Abstract: In the past, system-wide voltage reductions and other voltage anomalies have caused unreliable elevator operation for some Municipal Utility customers. Municipal Utility’s Customer Service Department received many complaints from customers with elevators despite the fact that the voltage reductions were within standard guidelines and accepted practice. Investigation into these complaints resulted in the need for a more thorough research into the sensitivity of typical elevator systems.
Elevator shutdown due to system design and operation of elevator and drive system controls is the key problem experienced by the customers. It was believed that sustained voltage reduction for system load relief, rms variations because of feeder faults, and utility capacitor switching were among the voltage anomalies that have an effect on reliable elevator operation.
INTRODUCTION
System-wide voltage reductions on May 20-21, 1996 coincided with problems reported by some Municipal Utility customers.

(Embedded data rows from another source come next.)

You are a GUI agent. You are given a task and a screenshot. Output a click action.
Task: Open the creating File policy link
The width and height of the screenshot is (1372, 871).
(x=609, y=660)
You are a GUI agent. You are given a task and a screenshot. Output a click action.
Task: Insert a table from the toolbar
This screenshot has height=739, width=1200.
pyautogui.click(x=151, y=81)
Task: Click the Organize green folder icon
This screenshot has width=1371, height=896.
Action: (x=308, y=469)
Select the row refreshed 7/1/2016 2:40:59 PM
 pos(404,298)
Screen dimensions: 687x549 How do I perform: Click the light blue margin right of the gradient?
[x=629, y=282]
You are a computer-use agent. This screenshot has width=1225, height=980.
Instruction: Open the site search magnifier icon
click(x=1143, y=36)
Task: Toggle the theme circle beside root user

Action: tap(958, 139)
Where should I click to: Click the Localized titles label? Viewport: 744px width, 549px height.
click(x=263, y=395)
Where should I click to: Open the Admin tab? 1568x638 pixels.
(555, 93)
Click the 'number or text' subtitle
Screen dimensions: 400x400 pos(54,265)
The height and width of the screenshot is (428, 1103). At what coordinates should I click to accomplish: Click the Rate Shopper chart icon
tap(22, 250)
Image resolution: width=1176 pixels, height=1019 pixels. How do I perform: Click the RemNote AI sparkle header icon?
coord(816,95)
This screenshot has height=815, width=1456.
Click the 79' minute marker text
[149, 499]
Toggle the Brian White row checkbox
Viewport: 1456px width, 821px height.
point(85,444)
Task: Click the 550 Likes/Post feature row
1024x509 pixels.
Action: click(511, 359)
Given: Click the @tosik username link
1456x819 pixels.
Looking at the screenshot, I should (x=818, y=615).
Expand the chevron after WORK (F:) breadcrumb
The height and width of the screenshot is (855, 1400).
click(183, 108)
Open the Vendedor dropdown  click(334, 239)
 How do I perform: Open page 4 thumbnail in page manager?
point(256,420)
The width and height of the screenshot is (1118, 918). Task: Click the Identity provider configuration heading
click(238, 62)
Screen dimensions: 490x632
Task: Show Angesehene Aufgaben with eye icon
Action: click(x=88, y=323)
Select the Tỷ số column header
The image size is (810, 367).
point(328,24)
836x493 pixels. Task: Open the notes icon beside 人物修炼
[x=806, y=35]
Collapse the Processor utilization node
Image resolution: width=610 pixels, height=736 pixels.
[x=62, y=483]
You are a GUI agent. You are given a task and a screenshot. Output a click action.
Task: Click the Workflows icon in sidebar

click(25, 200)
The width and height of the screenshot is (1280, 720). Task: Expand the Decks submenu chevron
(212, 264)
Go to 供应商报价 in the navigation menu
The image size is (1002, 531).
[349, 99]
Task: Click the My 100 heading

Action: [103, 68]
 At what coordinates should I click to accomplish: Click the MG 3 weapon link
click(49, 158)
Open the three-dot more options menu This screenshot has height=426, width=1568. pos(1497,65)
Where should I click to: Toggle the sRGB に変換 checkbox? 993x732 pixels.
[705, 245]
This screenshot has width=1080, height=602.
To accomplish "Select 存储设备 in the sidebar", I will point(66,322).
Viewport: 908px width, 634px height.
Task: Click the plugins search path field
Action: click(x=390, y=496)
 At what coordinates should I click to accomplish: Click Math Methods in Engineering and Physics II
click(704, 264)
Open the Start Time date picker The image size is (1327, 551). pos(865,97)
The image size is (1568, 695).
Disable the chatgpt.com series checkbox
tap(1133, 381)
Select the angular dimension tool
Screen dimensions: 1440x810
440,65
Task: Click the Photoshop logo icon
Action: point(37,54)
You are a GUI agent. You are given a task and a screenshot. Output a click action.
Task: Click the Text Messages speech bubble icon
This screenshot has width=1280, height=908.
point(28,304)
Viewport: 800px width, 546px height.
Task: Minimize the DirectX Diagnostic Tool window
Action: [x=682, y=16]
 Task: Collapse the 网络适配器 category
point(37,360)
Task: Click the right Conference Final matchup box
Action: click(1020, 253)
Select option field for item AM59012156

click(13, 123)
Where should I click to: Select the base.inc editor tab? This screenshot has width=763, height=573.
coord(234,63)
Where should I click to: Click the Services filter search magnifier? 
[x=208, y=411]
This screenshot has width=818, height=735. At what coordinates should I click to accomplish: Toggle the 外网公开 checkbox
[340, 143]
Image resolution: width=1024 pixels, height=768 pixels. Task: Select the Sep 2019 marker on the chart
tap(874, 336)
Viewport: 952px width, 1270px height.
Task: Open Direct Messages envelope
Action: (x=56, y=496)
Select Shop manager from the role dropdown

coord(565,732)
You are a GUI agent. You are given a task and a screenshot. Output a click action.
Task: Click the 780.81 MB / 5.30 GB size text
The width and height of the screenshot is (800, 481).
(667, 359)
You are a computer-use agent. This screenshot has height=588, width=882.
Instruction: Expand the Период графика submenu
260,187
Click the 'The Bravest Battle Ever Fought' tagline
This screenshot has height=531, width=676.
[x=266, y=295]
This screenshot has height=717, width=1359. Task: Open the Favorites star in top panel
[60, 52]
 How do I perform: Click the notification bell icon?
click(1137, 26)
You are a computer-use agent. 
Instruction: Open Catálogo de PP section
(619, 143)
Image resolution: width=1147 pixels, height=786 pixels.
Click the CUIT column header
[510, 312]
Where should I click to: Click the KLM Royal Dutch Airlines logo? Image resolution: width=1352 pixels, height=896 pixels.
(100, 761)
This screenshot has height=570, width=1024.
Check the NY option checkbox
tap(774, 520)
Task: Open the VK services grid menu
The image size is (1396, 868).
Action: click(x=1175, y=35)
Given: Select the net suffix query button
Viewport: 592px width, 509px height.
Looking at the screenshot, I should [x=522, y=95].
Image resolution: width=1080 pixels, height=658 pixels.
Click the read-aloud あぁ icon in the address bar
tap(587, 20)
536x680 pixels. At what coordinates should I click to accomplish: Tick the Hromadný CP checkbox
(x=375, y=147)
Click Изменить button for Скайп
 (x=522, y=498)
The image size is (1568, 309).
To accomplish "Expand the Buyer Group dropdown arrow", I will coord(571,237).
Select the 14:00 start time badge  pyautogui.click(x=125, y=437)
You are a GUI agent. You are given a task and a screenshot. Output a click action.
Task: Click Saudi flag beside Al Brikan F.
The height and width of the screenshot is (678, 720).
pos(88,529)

The 5% reduction on the 20th and the 8% reduction on the 21st resulted in over 100 complaints recorded by the Customer Service Department. Sixty-four of the customer complaints described erratic or unreliable elevator operation during these system-wide voltage reductions. The most important problem experienced by customers during the system-wide voltage reductions was complete elevator shutdown. As a result, Municipal Utility initiated a project to evaluate elevator operation because the voltage supplied during the system-wide voltage reductions was still above the service voltage recommended by American National Standard C84.1 (Electrical Power Systems and Equipment – Voltage Ratings – 60Hz). Several case studies were performed as part of the project to identify and correct the problems that customers experienced.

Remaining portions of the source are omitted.